The required output is the exact run of lines below that opens at the line with "Contato (37, 2553)" and closes at the line with "clique aqui.".

Excerpted records -
+++

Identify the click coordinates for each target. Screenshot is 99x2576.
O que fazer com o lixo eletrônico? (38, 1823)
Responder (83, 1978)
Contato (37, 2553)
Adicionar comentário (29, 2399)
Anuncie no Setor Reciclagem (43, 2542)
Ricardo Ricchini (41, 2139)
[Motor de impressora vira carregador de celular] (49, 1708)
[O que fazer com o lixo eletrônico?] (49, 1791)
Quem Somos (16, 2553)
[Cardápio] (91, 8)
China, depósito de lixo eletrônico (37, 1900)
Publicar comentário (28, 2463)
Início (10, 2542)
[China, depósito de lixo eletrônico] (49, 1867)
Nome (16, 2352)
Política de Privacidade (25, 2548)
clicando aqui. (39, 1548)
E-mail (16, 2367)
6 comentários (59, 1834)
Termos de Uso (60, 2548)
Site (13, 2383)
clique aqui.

+++

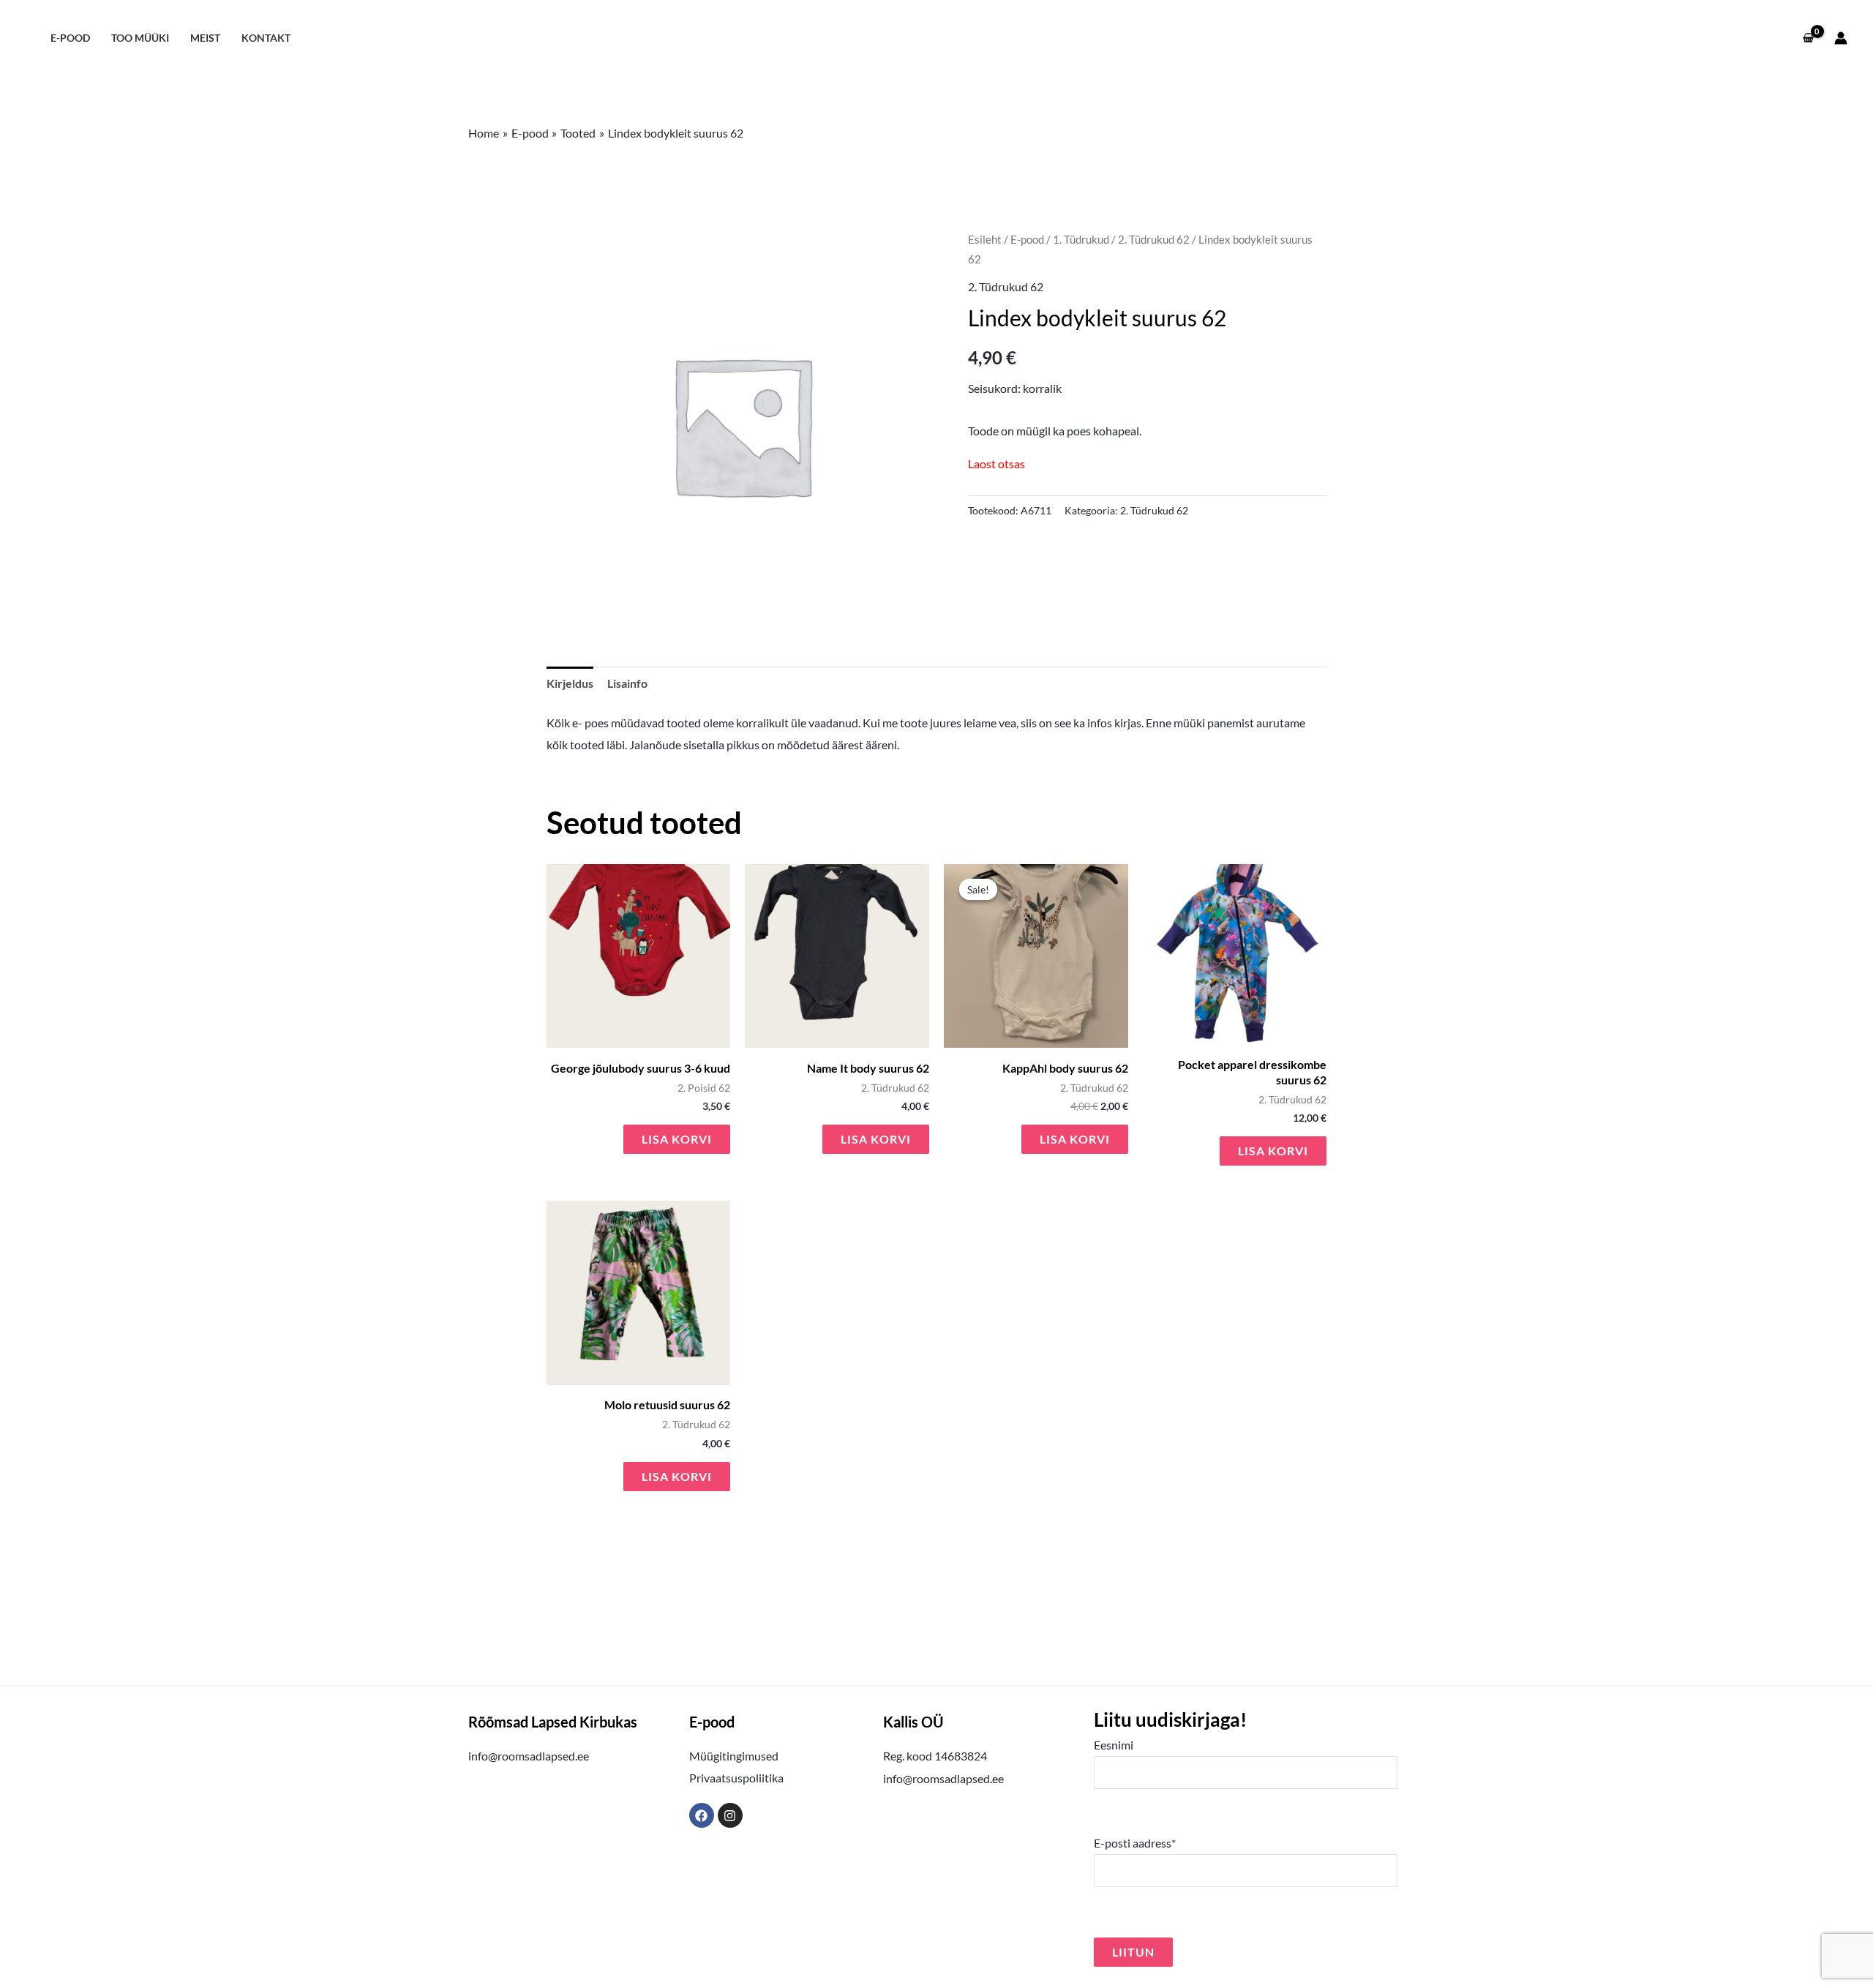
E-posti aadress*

+++

Result -
Contato (37, 2553)
Adicionar comentário (29, 2399)
Anuncie no Setor Reciclagem (43, 2542)
Ricardo Ricchini (41, 2139)
[Motor de impressora vira carregador de celular] (49, 1708)
[O que fazer com o lixo eletrônico?] (49, 1791)
Quem Somos (16, 2553)
[Cardápio] (91, 8)
China, depósito de lixo eletrônico (37, 1900)
Publicar comentário (28, 2463)
Início (10, 2542)
[China, depósito de lixo eletrônico] (49, 1867)
Nome (16, 2352)
Política de Privacidade (25, 2548)
clicando aqui. (39, 1548)
E-mail (16, 2367)
6 comentários (59, 1834)
Termos de Uso (60, 2548)
Site (13, 2383)
clique aqui.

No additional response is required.